Feshtig watches me carefully, without jotting anything on his pad for once. He is careful with his reactions as well, reserved even when I am recounting the best parts. But twice the corners of his eyes give him away. He can feel the power of what I have done, even though he will not believe I have done it. For him, it is still only a dream. This makes me feel even better.
I leave his office whistling under my breath, my burden lightened, my pleasure bursting. I am becoming a believer in the usefulness of therapy, but not in the way Feshtig would like. If I could, God knows, I would tell it all over again.
CHAPTER 11
Hearing
I sit in the back of the courtroom, my wife beside me, where I am less likely to be noticed.
“You are fidgety today,” she says.
I am nervous, I admit.
The judge comes in. We rise, are told to be seated.
“There’s the family,” whispers my wife. “Right behind the defense.”
“Where else would they be?”
“I was just saying.”
“You didn’t need to.”
“Don’t snap,” she says. “Don’t act like a child. What’s the matter with you?”
“I shouldn’t testify against the boy. It doesn’t feel right.”
“Pray about it,” she says. “Just say a little prayer to beg God to help you.”

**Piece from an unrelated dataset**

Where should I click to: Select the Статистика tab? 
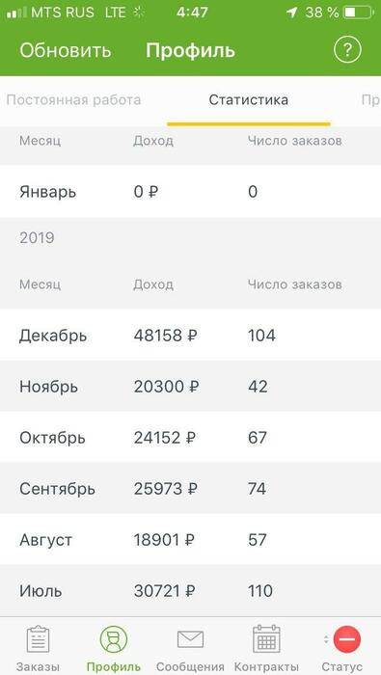[x=249, y=100]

Instead I look up at the judge, who is speaking. I look at the defense bench. The girl’s brother is there, sullen, wearing a jacket and tie. The same ones he wears to church: he is the sort of boy who probably owns only one tie. His parents are behind, just across the other side of the gate.
“They are going to hate me,” I say. “The family, I mean.”
“You can’t worry about what they’ll think,” she says. “You’ve got an obligation to the truth.”